You are hired as a statistical analyst for Silver’s Gym, and your boss wants to examine the relationship between body fat and weight in men who attend the gym. After compiling the data for weight and body fat of 252 men who attend Silver’s Gym, you find it relevant to examine the statistical measures and to perform hypothesis tests and regression analysis to help make general conclusions for body fat and weight in men.
Part I: Statistical Measures
Statistics is a very powerful topic that is used on a daily basis in many situations. For example, you may be interested in the age of the men who attend Silver’s Gym. You could not assume that all men are the same age. Thus, it would be an inaccurate measure to state that "the average age of men who attend Silver’s Gym is the same age as me."
Averages are only one type of statistical measurements that may be of interest. For example, your company likes to gauge sales during a certain time of year and to keep costs low to a point that the business is making money. These various statistical measurements are important in the world of statistics because they help you make general conclusions about a given population or sample.
To assist in your analysis for Silver’s Gym, answer the following questions about the Body Fat Versus Weight data set:
Calculate the mean, median, range, and standard deviation for the Body Fat Versus Weight data set. Report your findings, and interpret the meanings of each measurement. Notice you are to calculate the mean, median, range, and standard deviation for the body fat and for the weight. The measures of central tendency are important in real-world situations.
What is the importance of finding the mean/median? Why might you find this information useful? In some data sets, the mean is more important than the median. For example, you want to know your mean overall grade average because the median grade average would be meaningless. However, you might be interested in a median salary to see the middle value of where salaries fall. Explain which measure, the mean or the median, is more applicable for this data set and this problem. What is the importance of finding the range/standard deviation? Why might you find this information useful?
Part II: Hypothesis Testing
Organizations sometimes want to go beyond describing the data and actually perform some type of inference on the data. Hypothesis testing is a statistical technique that is used to help make inferences about a population parameter. Hypothesis testing allows you to test whether a claim about a parameter is accurate or not.

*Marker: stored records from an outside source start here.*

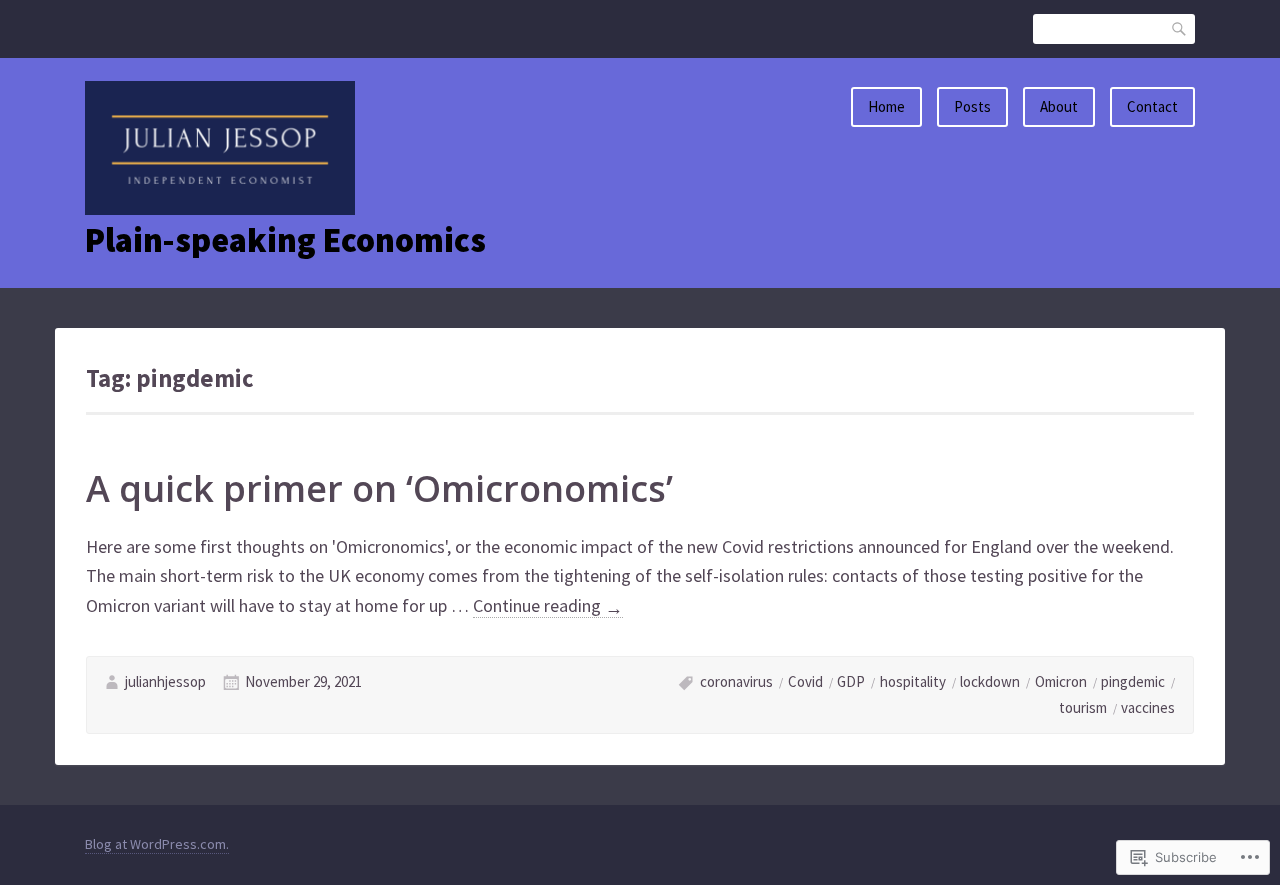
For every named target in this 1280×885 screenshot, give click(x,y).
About (1059, 106)
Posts (972, 106)
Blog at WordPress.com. (157, 844)
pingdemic (1133, 681)
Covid (805, 681)
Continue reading (548, 606)
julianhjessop (165, 681)
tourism (1083, 707)
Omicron (1061, 681)
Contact (1152, 106)
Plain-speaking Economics (285, 240)
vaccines (1148, 707)
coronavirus (736, 681)
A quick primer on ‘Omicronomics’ (379, 488)
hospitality (913, 681)
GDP (851, 681)
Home (886, 106)
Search (1180, 28)
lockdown (990, 681)
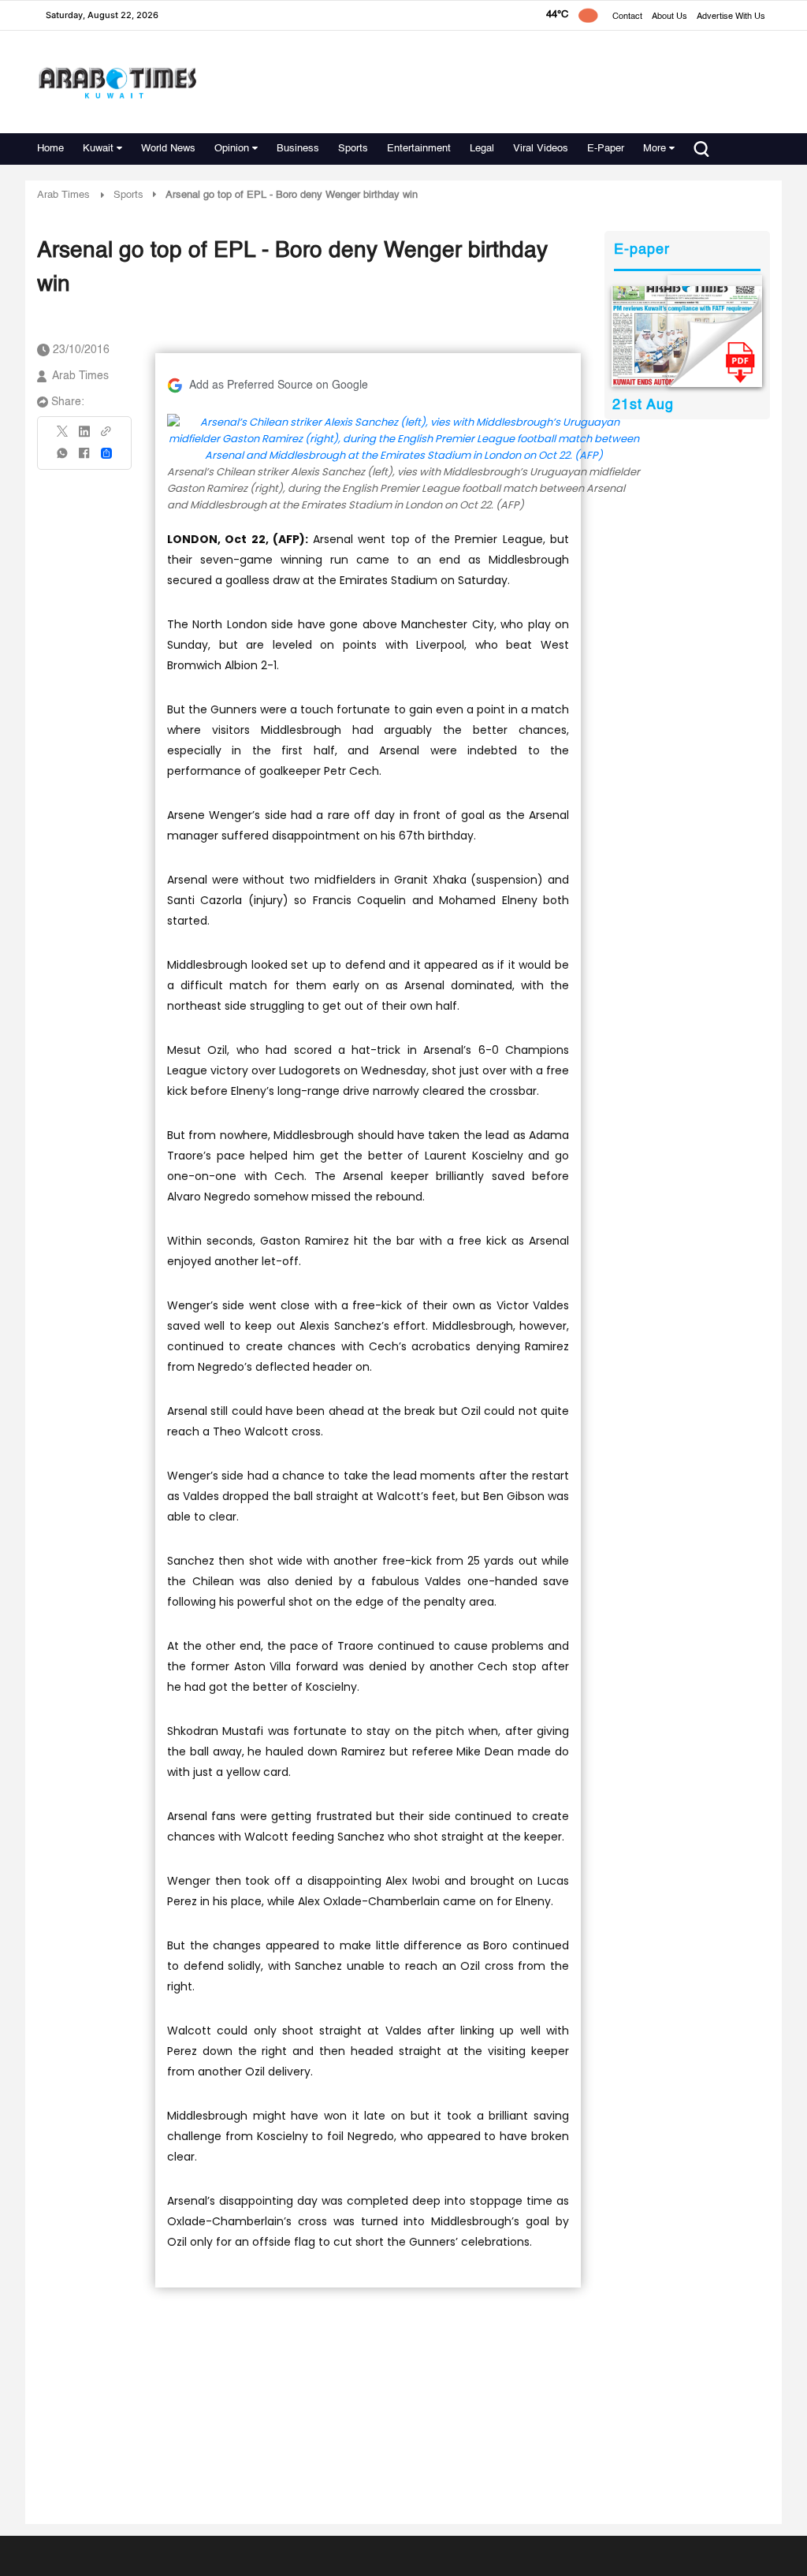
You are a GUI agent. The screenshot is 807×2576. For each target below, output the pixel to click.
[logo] (117, 82)
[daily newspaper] (687, 336)
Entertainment (419, 148)
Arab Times (63, 195)
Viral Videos (540, 148)
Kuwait (98, 148)
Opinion (231, 148)
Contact (627, 17)
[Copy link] (106, 436)
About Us (669, 17)
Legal (482, 148)
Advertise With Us (731, 17)
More (654, 148)
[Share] (106, 453)
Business (298, 148)
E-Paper (605, 148)
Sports (353, 148)
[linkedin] (84, 437)
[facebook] (84, 458)
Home (50, 148)
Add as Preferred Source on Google (278, 385)
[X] (63, 436)
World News (168, 148)
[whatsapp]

Your boss makes the claim that the average body fat in men attending Silver’s Gym is 20%. You believe that the average body fat for men attending Silver’s Gym is not 20%. For claims such as this, you can set up a hypothesis test to reach one of two possible conclusions: either a decision cannot be made to disprove the body fat average of 20%, or there is enough evidence to say that the body fat average claim is inaccurate.

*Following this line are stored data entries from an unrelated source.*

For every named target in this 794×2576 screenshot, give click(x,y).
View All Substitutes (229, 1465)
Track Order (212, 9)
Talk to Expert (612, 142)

To assist in your analysis for Silver’s Gym, consider the following steps based on your boss’s claim that the mean body fat in men attending Silver’s Gym is 20%:
First, construct the null and alternative hypothesis test based on the claim by your boss. Using an alpha level of 0.05, perform a hypothesis test, and report your findings. Be sure to discuss which test you will be using and the reason for selection. Recall you found the body fat mean and standard deviation in Part I of the task. Based on your results, interpret the final decision to report to your boss.